There are two main benefits of using microservices architecture.
- Enable distributed teams to work independently on parts of a distributed system, thus making Conway's Law work in our favour.
- Tame distributed systems complexity by offloading more and more cross-cutting concerns from application code to the underlying infrastructure.
In the world where microservices architecture for server side workloads is the dominating paradigm and more and more compute runs on Kubernetes, we have a chance to truly fulfill the microservices technical and organizational promise.
This article will show how to, using Cilium, tackle the authorization concern and move push it to the underlying platform from the application code.
You will find this article helpful if you are a developer working with Kubernetes, Kubernetes administrator or simply curious to learn about modern cloud-native patterns.
Cilium is an open source software for providing, securing and observing network connectivity between container workloads - cloud native, and fueled by the revolutionary Kernel technology eBPF.
Source: https://cilium.io/
If you want to try Cilium yourself, check out their excellent Interactive Tutorial
eBPF is a revolutionary technology with origins in the Linux kernel that can run sandboxed programs in an operating system kernel.
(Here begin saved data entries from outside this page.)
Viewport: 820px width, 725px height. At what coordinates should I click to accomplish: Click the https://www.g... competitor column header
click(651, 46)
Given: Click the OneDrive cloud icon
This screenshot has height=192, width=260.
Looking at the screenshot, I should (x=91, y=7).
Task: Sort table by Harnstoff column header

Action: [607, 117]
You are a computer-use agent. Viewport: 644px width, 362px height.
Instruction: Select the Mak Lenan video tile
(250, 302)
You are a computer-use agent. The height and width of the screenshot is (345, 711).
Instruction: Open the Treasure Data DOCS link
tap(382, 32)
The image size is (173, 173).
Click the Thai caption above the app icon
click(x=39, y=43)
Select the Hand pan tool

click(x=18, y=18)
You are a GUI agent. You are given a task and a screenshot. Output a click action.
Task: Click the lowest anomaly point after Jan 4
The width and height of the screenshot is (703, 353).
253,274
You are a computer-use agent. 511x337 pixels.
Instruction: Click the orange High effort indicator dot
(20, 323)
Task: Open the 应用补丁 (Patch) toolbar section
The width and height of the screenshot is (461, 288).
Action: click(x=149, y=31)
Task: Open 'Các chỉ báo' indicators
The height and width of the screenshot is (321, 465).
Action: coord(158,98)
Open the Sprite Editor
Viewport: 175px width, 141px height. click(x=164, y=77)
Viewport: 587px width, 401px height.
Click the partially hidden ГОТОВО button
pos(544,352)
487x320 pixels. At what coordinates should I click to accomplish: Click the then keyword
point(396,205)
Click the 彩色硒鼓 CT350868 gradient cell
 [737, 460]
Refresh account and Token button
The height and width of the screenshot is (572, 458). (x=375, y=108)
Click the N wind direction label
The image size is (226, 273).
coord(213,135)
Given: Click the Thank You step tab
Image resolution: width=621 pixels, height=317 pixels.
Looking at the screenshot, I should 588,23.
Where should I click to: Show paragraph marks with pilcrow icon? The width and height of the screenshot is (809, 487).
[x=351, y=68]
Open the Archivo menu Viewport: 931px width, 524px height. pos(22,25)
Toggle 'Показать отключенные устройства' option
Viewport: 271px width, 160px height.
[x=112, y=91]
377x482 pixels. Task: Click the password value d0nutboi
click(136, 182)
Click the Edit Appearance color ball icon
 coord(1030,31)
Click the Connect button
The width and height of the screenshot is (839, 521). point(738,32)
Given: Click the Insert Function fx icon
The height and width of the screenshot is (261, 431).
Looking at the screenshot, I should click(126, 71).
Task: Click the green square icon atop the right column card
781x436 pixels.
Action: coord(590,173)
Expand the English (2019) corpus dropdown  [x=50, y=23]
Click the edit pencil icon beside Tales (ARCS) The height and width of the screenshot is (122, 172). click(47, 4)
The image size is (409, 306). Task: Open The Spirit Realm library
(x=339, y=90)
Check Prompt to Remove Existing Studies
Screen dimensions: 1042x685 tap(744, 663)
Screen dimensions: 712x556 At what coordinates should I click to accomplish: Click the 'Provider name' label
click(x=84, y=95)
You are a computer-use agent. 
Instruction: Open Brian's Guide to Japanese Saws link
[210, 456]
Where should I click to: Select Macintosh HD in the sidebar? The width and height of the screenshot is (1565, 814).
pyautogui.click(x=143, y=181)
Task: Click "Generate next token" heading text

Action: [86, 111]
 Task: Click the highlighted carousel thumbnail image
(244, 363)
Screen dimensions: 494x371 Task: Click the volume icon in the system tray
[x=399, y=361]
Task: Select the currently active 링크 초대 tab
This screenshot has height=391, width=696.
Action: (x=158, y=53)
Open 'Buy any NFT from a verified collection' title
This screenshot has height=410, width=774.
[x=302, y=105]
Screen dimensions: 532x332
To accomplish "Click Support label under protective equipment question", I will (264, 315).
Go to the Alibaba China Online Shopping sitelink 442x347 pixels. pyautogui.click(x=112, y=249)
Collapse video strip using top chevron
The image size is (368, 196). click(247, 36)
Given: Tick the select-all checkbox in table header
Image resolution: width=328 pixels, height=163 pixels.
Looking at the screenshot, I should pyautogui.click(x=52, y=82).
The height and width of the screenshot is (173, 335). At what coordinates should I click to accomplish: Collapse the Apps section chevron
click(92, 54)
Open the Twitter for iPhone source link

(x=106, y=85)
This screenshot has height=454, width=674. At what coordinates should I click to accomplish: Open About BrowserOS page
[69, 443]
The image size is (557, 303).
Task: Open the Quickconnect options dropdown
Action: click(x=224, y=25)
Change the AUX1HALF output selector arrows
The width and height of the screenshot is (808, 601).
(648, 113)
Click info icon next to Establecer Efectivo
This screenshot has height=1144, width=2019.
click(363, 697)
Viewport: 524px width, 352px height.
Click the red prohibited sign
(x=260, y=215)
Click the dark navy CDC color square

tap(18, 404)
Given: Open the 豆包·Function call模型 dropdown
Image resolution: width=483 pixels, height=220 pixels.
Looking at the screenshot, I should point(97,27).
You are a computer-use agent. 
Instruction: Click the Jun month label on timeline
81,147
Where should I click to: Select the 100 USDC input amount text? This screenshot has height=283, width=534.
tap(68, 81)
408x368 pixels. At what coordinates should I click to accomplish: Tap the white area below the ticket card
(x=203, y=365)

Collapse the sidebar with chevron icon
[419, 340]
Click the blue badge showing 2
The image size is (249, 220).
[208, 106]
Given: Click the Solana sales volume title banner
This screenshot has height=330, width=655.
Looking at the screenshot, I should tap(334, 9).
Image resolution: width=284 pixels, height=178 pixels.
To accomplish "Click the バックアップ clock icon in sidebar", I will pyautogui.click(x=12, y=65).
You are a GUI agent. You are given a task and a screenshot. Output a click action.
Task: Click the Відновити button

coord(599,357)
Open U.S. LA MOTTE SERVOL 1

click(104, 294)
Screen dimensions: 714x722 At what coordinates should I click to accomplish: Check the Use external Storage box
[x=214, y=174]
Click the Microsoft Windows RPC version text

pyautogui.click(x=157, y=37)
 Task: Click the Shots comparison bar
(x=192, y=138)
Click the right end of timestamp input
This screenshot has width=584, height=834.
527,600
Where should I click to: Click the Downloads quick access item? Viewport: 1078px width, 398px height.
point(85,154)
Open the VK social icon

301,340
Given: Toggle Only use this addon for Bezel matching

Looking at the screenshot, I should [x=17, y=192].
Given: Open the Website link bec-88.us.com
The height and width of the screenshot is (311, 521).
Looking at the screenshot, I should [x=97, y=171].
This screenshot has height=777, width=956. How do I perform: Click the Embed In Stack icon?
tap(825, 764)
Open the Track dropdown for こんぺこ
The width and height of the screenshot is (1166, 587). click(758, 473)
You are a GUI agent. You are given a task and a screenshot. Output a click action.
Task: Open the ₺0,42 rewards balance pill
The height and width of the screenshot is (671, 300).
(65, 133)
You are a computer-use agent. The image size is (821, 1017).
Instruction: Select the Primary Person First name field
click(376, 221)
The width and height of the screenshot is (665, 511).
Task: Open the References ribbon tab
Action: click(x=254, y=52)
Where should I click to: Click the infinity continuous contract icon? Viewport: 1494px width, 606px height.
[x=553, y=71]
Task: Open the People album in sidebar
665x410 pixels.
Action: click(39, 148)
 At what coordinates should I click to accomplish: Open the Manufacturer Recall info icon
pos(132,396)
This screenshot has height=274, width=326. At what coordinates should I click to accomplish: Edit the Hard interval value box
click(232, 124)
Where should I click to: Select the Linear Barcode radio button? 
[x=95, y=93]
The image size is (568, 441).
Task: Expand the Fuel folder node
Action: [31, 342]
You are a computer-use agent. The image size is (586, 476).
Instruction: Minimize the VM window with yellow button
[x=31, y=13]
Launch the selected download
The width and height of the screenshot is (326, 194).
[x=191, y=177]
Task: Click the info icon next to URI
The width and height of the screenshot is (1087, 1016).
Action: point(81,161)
It is used to safely and efficiently extend the capabilities of the kernel without requiring to change kernel source code or load kernel modules. To learn more about eBPF, visit Introduction to eBPF
Source: https://ebpf.io/what-is-ebpf/
Here is a great video with Liz Rice explaining eBPF in detail.
Below diagram shows how eBPF works on a high level
Source: https://ebpf.io/what-is-ebpf
Let's imagine a scenario where your REST API consists of multiple endpoints exposing a flight booking related resources. This REST API is deployed to a managed K8s cluster, let's say GKE (Google Kubernetes Engine) and is often accessed by other microservices running in the cluster as well as some external services.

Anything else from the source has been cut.